Power and Politics - I am Not the Yellow Peril

The life and times of an Asian American activist who tells all the truth (and dishes news and analysis) but with a leftwards slant.

Thursday, October 05, 2006

Consider the fit

A best fit line is a smooth line that is a composite of a number of scattered dots. It's the line that is on average, the smallest distance away from each dot, and is the truest to the overall information represented.

In considering my work and personal experiences, my sum knowledge and attitude is a combination of everything - the good, bad and ugly. I am a best fit line of my surroundings, and yet, am free to disregard the outliers. (I pray that the previous unhealthy environment I was in is an outlier!)

This is what I was thinking about while reading an admittedly cheesy, but true article on yahoo: Before Taking a Job, Consider the Fit. One of the lines that absolutely rings true is the following advice:
When you cut through all of these issues, the most important consideration is the people equation: the fit. If you accept a job and misjudge the fit -- even if everything else is right --you will, in all likelihood, fail.
If I had considered this before joining my last team, I would have known to get out way sooner, or to never have taken the job at all. I would go to work parties and not want to go and mingle, since I always felt awkward. I didn't agree with my boss' ideology, and I never felt comfortable with my coworkers, who mostly shared my boss' ideology. (For the most part, they also weren't the type of people who I really wanted to go and have a beer with.) Now I'm with a new team, and I couldn't love the people more. I actually enjoy hanging out with them after hours.

The analogy between hiring a new person and an organ transplant is particularly apt, and as true about fitting in with a new group of friends as with coworkers:

Making career decisions and hiring decisions are two sides of the same coin. Think of it this way: When a company hires a new professional, it's like an organ being transplanted into a body.

To the extent that the body is receptive to the organ and comfortable with the fit, the connective tissue grows and the organ becomes integral to the functioning of the body. In a company, this is when relationships take hold and internal people become champions for the person's success.

When the fit is bad, however, antibodies attack and the body rejects the organ. In business, this happens when off-handed comments like "he just doesn't get it" are thrown around, or the person is excluded from key meetings, or subordinates circumvent a new manager and go to the old one instead.
Partially, I don't think I tried hard enough to fit in, but I got enough weird vibes and saw enough power trip struggles at that place that I didn't want to have to play the same bizarre head games or make the same petulant claims. To put it simply, I didn't want to be grafted to such a diseased body, to an organization that was rotting from the inside out. One of the top managers there once asked if I could take some photographs for a company-wide event, a priority fundraiser. As I was looking for my normal camera, I noticed it was gone, and so was my backup. So I took the only camera left, which happened to be our newest and most sleek. Then I forgot to bring the camera in the next day, and had to go home to retrieve it. Was it so that I could download the photos? No, it was because he wanted to take the ultranew and fancy camera with him on his 4 day fishing excursion. Priorities straight? I think not.
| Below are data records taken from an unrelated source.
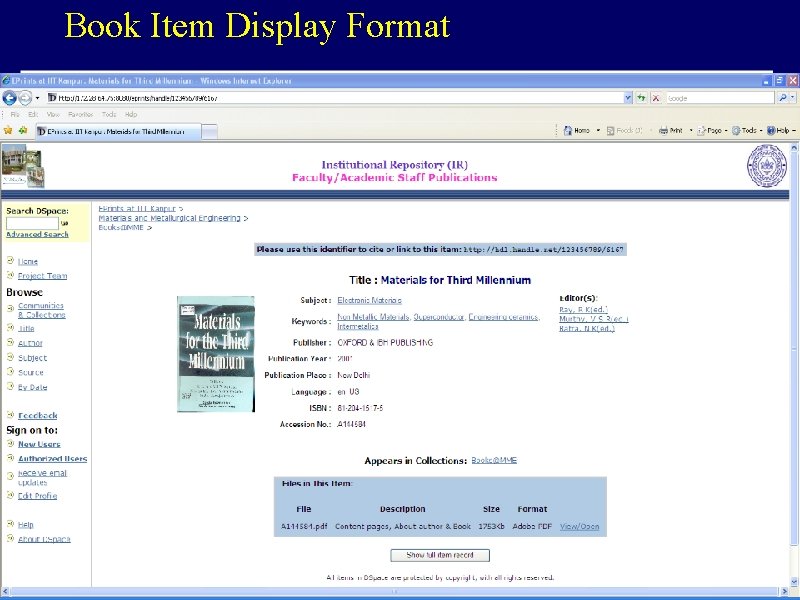This screenshot has width=800, height=600.
Task: Open the Print dropdown arrow
Action: click(x=689, y=129)
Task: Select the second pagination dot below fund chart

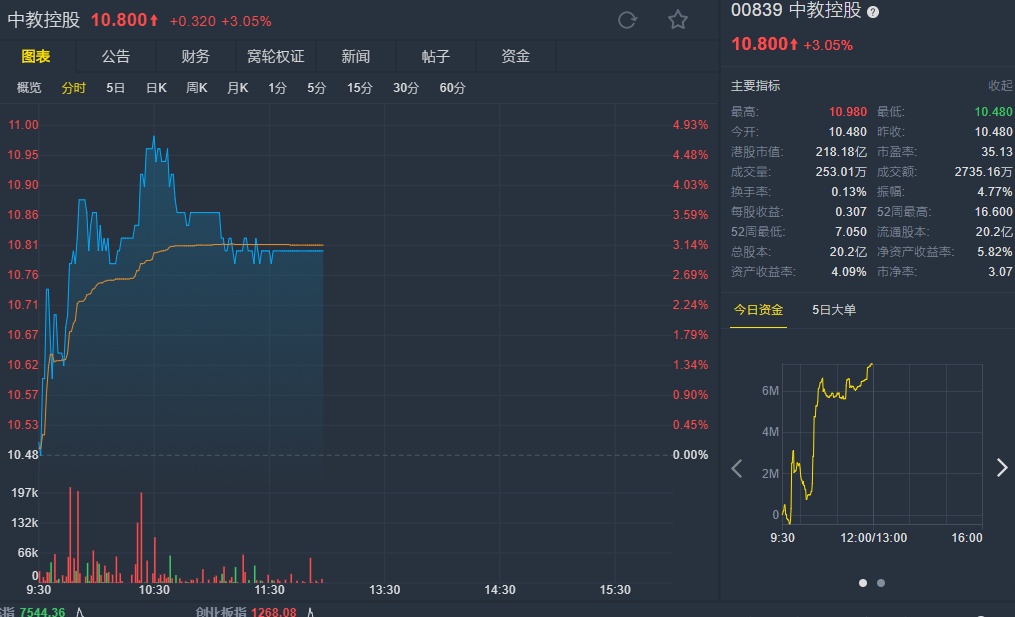Action: coord(881,582)
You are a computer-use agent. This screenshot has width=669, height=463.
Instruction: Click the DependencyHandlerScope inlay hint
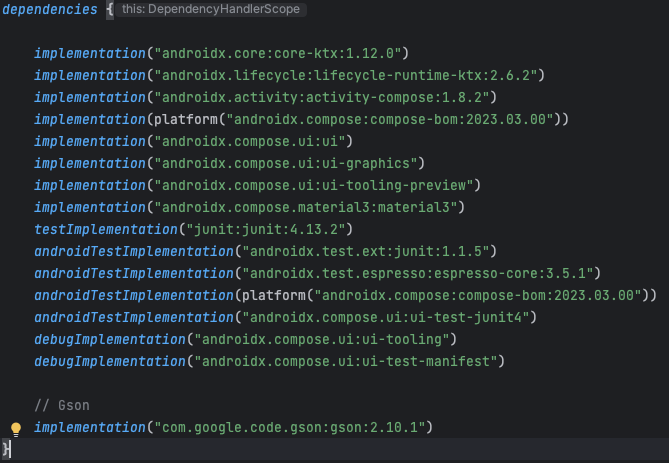click(x=211, y=9)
Looking back, the funny part was that the person who informed me of this was didn't even bother to lie, and instead indicated that the manager in question was throwing a temper tantrum. Leaving aside questions of what right he had to be using company property on his vacation, and might company resources be better put to company use, bringing a digital camera on a boat for 4 days is the stupidest thing I have heard. The high likelihood of damage or accidentally dropping it overboard is not worth the $2o0 it would cost to buy yourself a digital camera. What a cheap bastard. He was making one of the top salaries in the company too.

The columnist concludes with three simple questions:
  • "Do you like and respect the people with whom you would work on a day-to-day basis?"
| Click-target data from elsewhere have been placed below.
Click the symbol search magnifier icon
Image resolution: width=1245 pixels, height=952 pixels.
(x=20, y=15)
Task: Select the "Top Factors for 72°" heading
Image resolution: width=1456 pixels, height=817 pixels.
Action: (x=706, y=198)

  • "Is the environment and culture one in which you can truly be yourself?"

  • "When you consider the senior-most leadership of the organization, do you aspire to become like them one day?"
With "yes" answers to all three questions, Phil was good to go. This worked for him, and it will hopefully work for you, both in your next big career turning point and your next big hiring decision.
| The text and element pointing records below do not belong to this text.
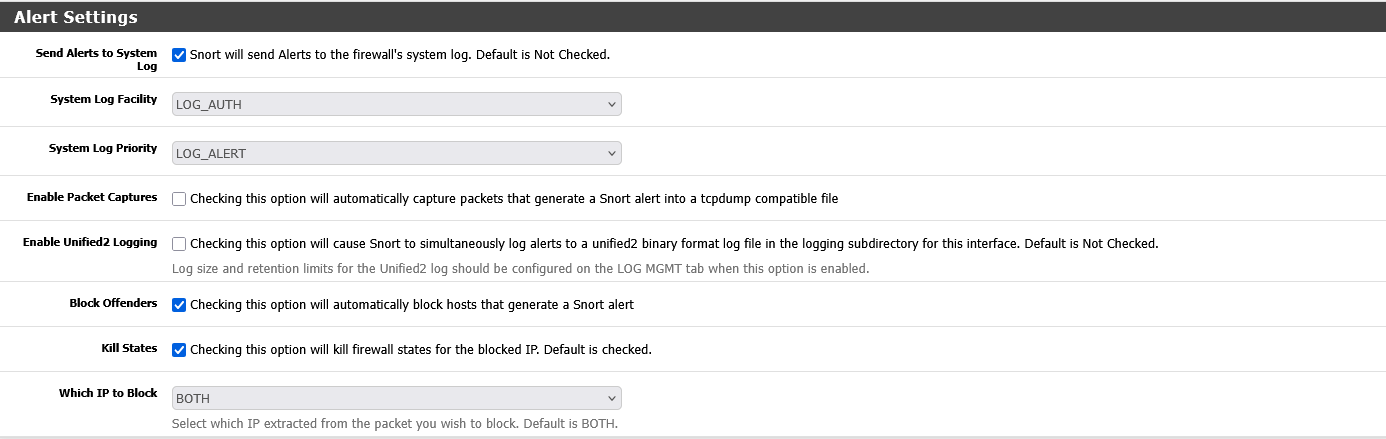Click the "Block Offenders" label
The width and height of the screenshot is (1386, 439).
[113, 303]
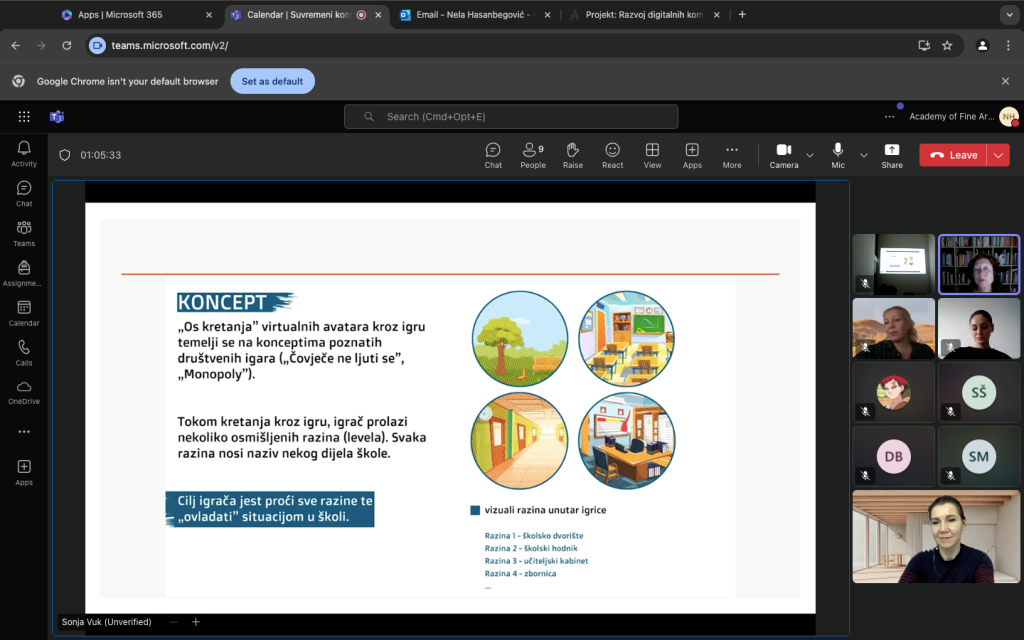The image size is (1024, 640).
Task: Open the Leave options dropdown arrow
Action: point(998,155)
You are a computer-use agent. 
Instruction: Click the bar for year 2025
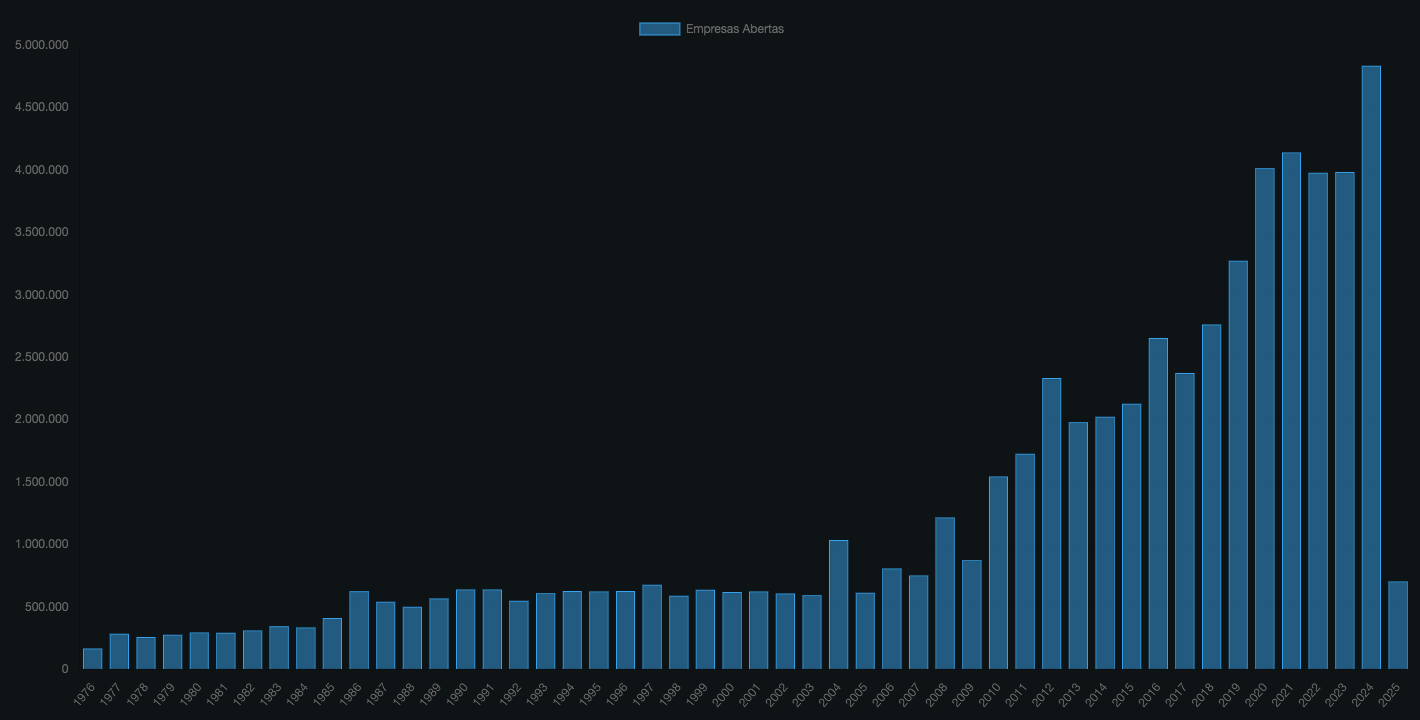(1397, 625)
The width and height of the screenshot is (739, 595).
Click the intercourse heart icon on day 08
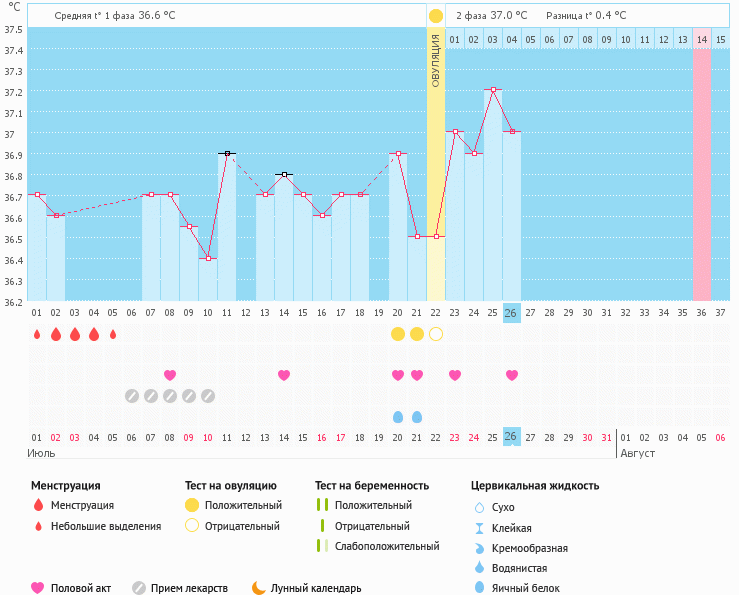point(170,375)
I wish I could take back the time that I spent with my old team. While
Phil answered yes to all three, I would have answered no to all. I always felt constrained, I didn't like or respect my teammates, and there was no way I wanted to be as personally and professionally dysfunctional as the top management.

So I urge jobseekers not to jump at the first chance you get if you are looking for something long-term (same goes for looking for a relationship), but rather to consider the fit. It'll save you lots of stress in the end.

Now I'm going to post this article up as a reminder. To thine own self be true, and success will follow.